Your performance in the vertical jump and the type of training you respond to will also be influenced quite significantly by the way you are built.  We can classify people as either long limbed, termed brachiomorphs, or short limbed, termed dolicomorphs.  In weight-lifting, long-limbed individuals are prone to thinking that they’re genetically disadvantaged. But are they really? Depends on the sport or movement. Long-levered athletes can express their strength much more successfully on the playing field than in the weight room. For example, Michael Jordan at one time had a startling vertical jump and was very strong, yet when compared to a person his same weight and a foot shorter he has a large disadvantage in a parallel squat and I doubt if you would ever see him setting any lifting records. When you're 6'6", bending the legs to parallel is a long way down!

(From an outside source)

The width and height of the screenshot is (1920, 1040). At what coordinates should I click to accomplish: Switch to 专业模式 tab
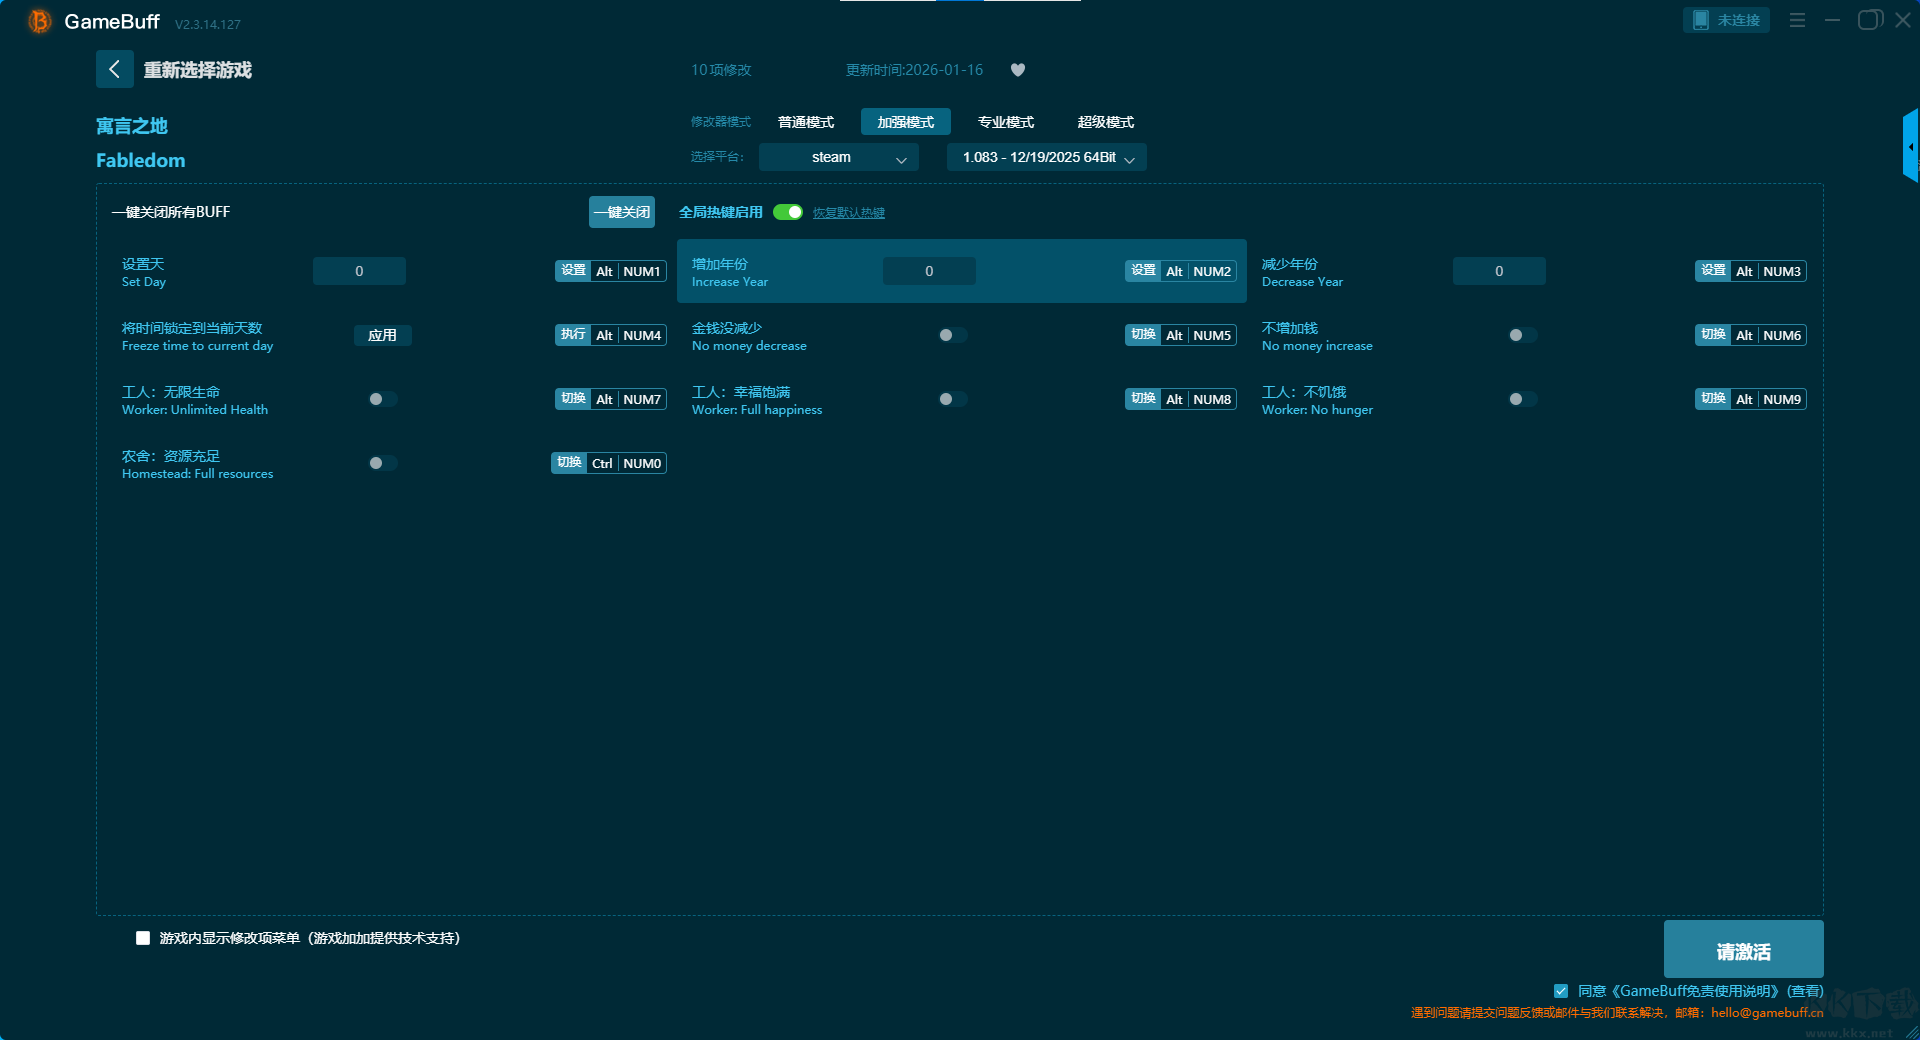coord(1005,122)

At the same time, those in sport often say that those with short limbs are cursed on the field and, while their long limbed counterparts would appear to have an advantage, the short limbs curse is definitely not a rule.  If anything, those with short limbs tend have an advantage during the beginning phase of a movement. Nobody ever accused former world record sprinters Maurice Greene or Kelli White of being long limbed, yet it didnt seem to hold them back any. It also didnt hold back guys like Dante Hall, Barry Sanders, Mugsy Bogues,  Spud Webb, as well as any and every Olympic gymnast.

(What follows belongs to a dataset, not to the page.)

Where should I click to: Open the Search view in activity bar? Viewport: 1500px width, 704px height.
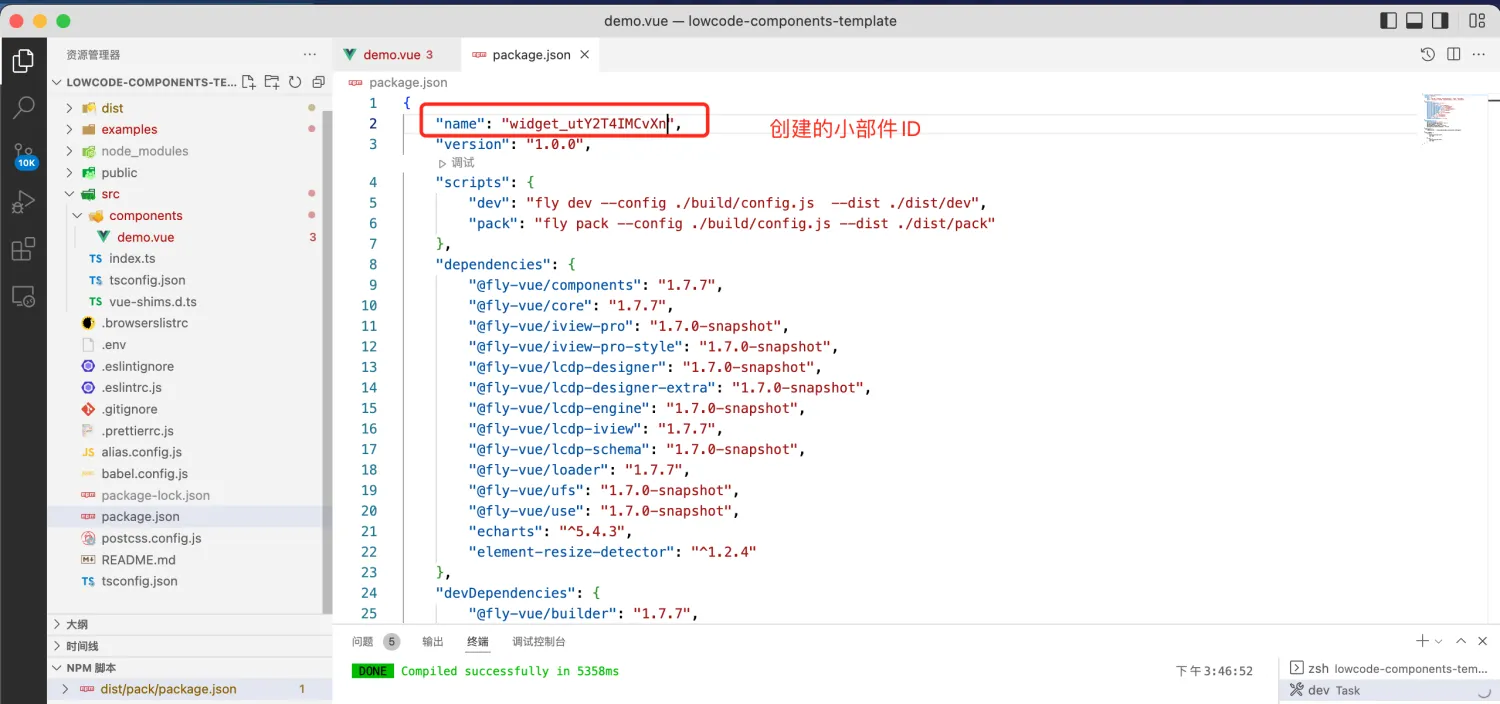pos(23,107)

In some sports, such as weightlifting, athletes with short limbs will have an advantage over those who possess long limbs, because the weight is moved through a shorter distance. On the other hand, if an athlete requires a long powerful stroke, such as in swimming, canoeing, sprinting, jumping, or rowing, - then a longer lever, provided it is accompanied by the muscular power to propel it, has an advantage in these types of sports because of the speed those longer limbs can generate at the end of their range of motion. The same point can be made in other sports where hitting or throwing are important. For example, speed in a tennis serve, volleyball spike, or a baseball pitch will all be higher for long-levered athletes as long as they have enough muscle power to rotate the longer limbs  

TENDONS LIKE A KANGAROO

By the same token, many athletes who can jump high and/or run fast have physical
characteristics such as long lower legs, high calves and long Achilles tendons.  The length of the achilles tendon gives them a leverage advantage and enhances plyometric ability because it acts like a long rubber band. If you take 2 rubber bands of equal strength the longer one will fly further.  Recall that in a plyometric movement the muscles and tendons are stretched and energy is stored and released in greater quantities. Having long tendons in the lower leg can enhance this entire process.  The achilles tendon is amazing at storing elastic energy and giving it back to you; it's an adaptation to make activities like walking and running more efficient.  In the animal kingdom kangaroos have the longest achilles tendons and are also the best leapers.  They can literally bounce around all day over 10 foot fences with hardly any effort.  This doesnt at all mean that if you dont have long legs and tendons that you wont be able to jump.  It just means that your leaping ability will likely be naturally more dependent on pure strength and your reactive strength will come less easy. Youll probably be excellent at demonstrating your explosive power from a virtual standstill as well.  Likewise, if you


have long legs and tendons, - strength and the ability to demonstrate that strength in the weight room or jump from a pure standstill probably wont come as easy for you, yet being able to bounce around like a kangaroo, running at top speed, high jumping, long jumping and overall just demonstrating good reactive ability will.

Since there is obviously nothing you can do to change your body structure once you’re done growing besides adding muscle (despite what some people may want to sell you), the only thing you can do is work with what you have and train to maximize your natural attributes so that you can perform to the best of YOUR ability!